Jeunes-gens, n’avez-vous jamais « subi », lors d’un long dîner, les souvenirs de Service du grand-père, du papa, du tonton ? Histoires rabâchées, écoutées poliment, mais qui doivent vous « saouler » un peu. Eh bien la prochaine fois, faites un effort : regardez avec attention ce grand-père, ce papa ou ce tonton, lorsqu’il en aura fini avec sa tirade débutée par « et alors là, le Pitaine… ».  Attachez-vous à son regard. N’y voyez-vous pas l’étincelle de l’émotion ?  Nostalgie de ses 20 ans ? Sans doute un peu, mais cette étincelle existe-t-elle, quand il évoque un souvenir de lycée, de son premier job ? Non, n’est-ce pas. Cela devrait vous interpeller.

Avec la disparition du Service, vous avez raté quelque chose, jeunes-gens, vous avez vraiment raté quelque chose… 

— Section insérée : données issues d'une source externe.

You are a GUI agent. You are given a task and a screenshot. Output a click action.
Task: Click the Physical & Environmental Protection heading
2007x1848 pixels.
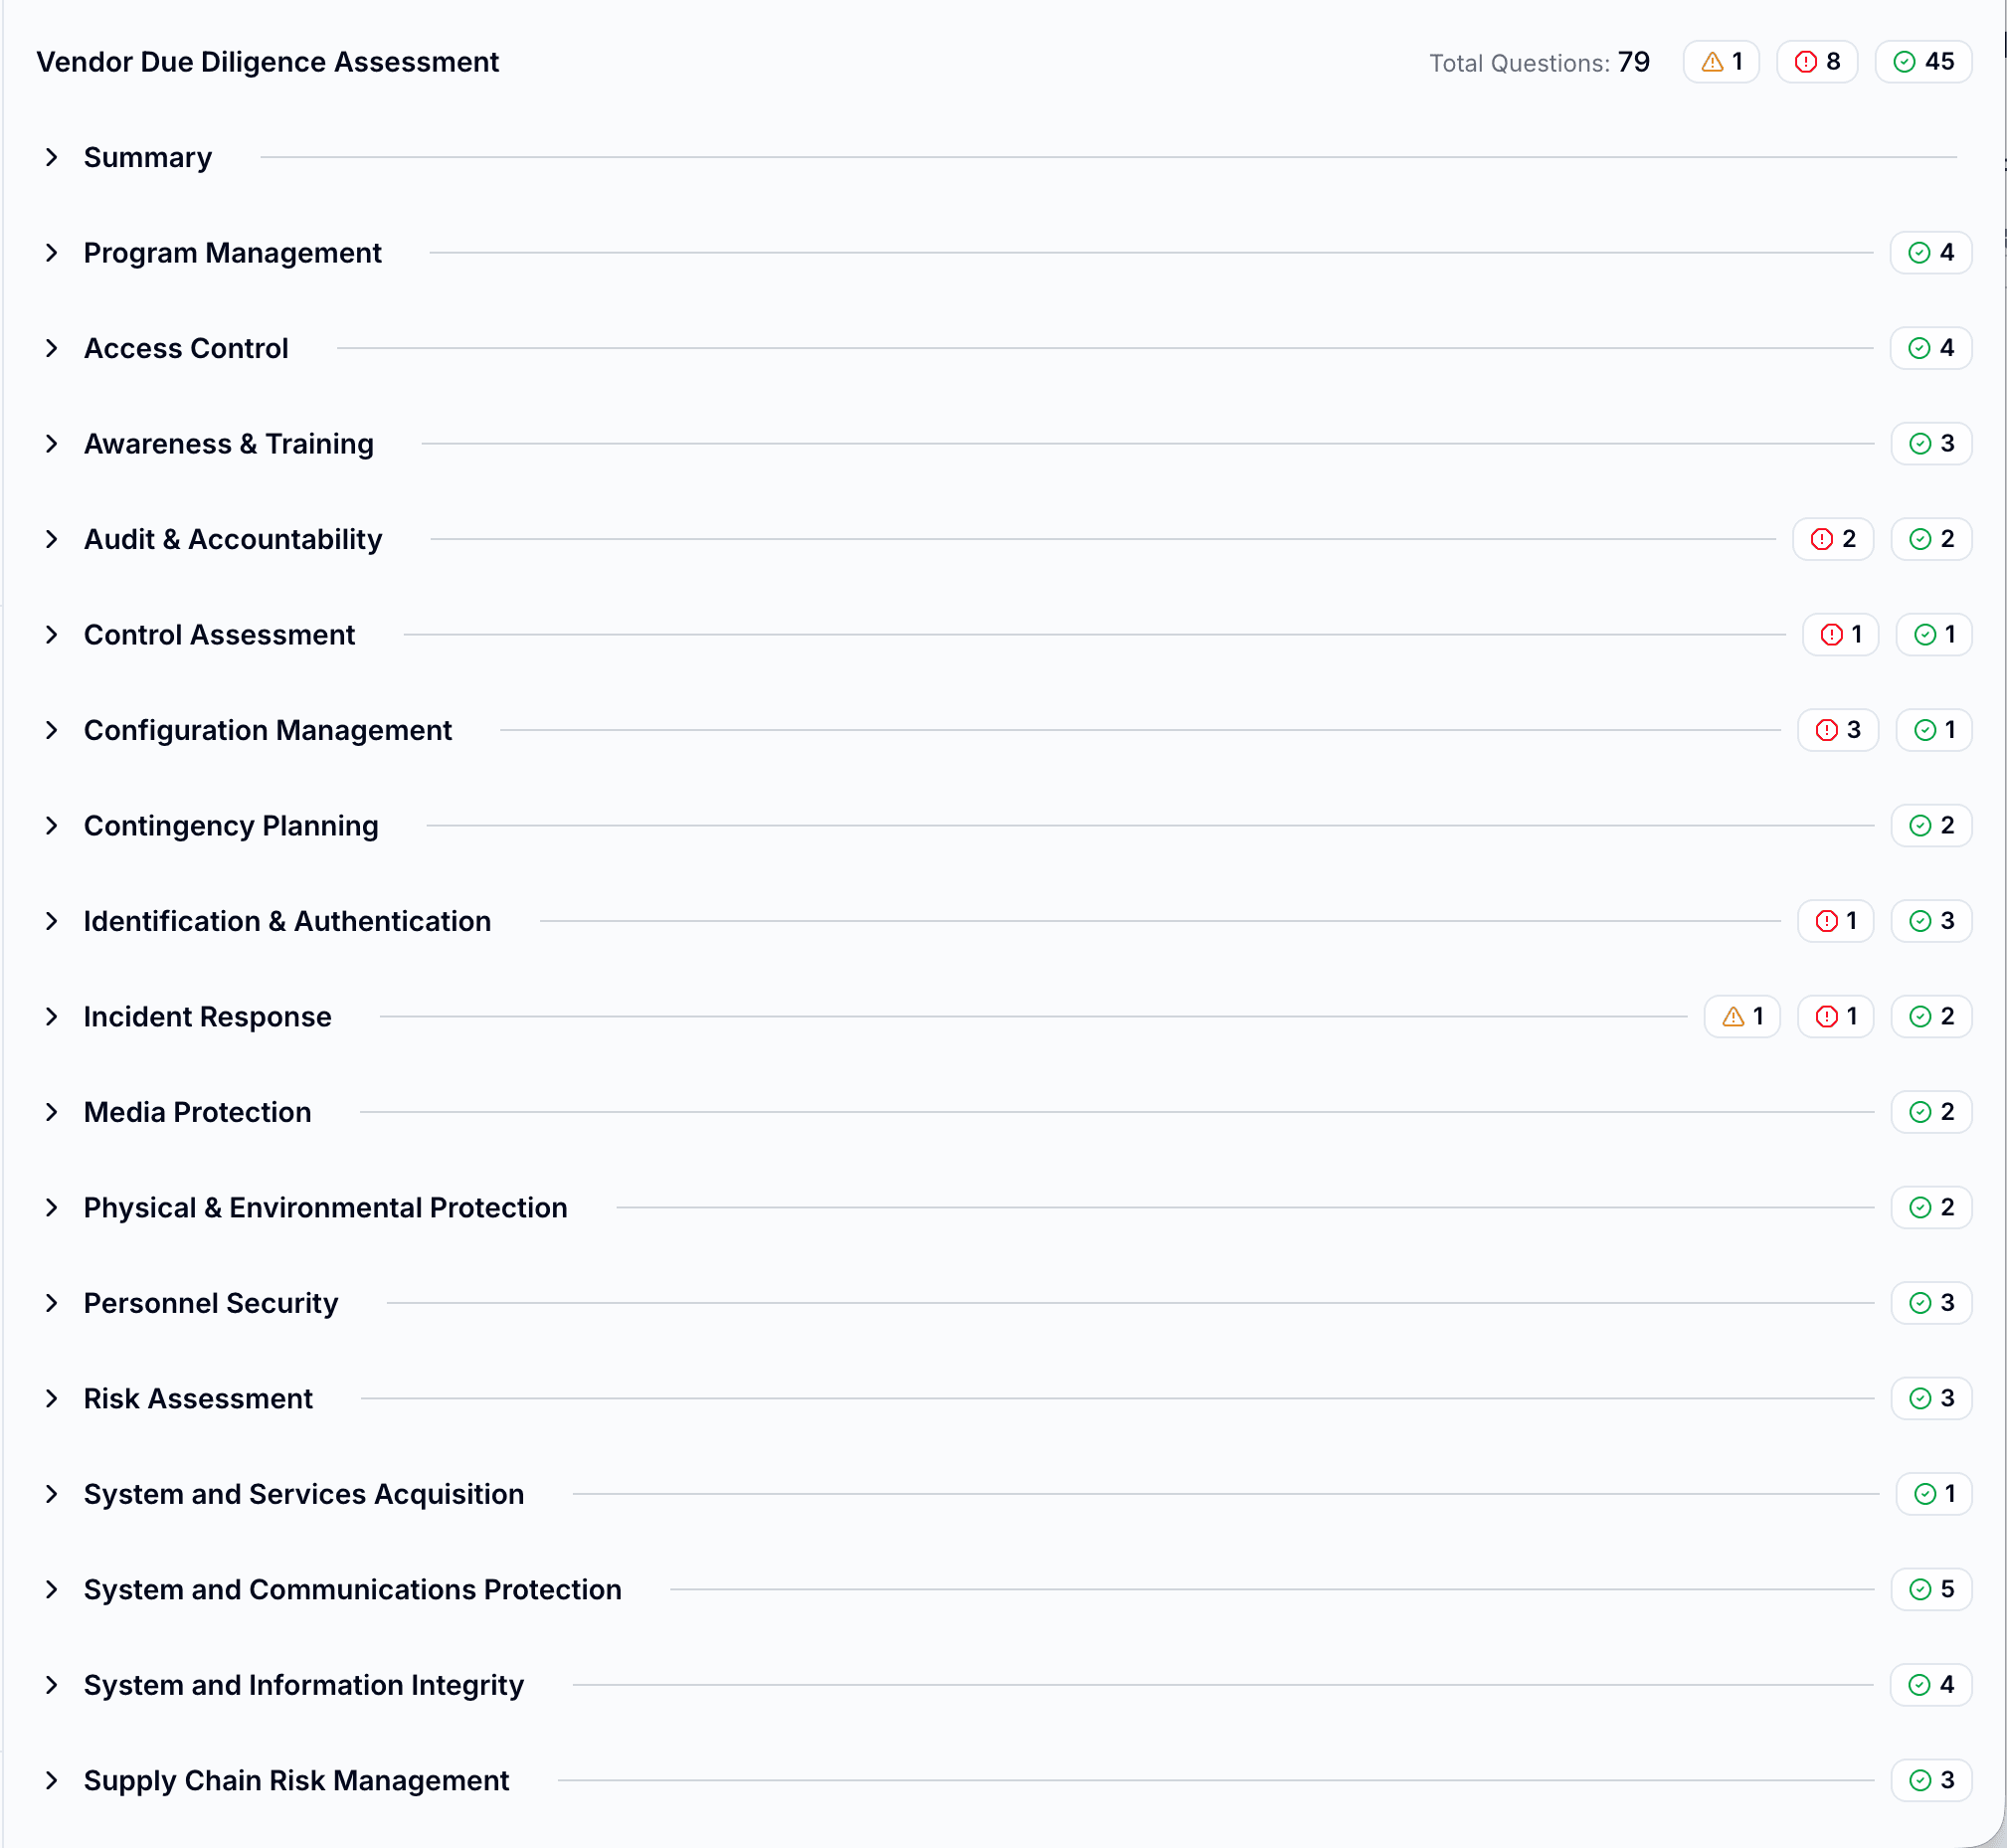tap(325, 1208)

Quant à la France, quelle bêtise elle a fait en supprimant cet outil essentiel de cohésion nationale. Quelle gravissime bêtise.

 

Bravo et merci à Patrick pour cet E.V.3 que nous recommandons sans réserve, dans l’espoir que d’autres appelés et volontaires service long se lanceront à leur tour : il y a tant à raconter.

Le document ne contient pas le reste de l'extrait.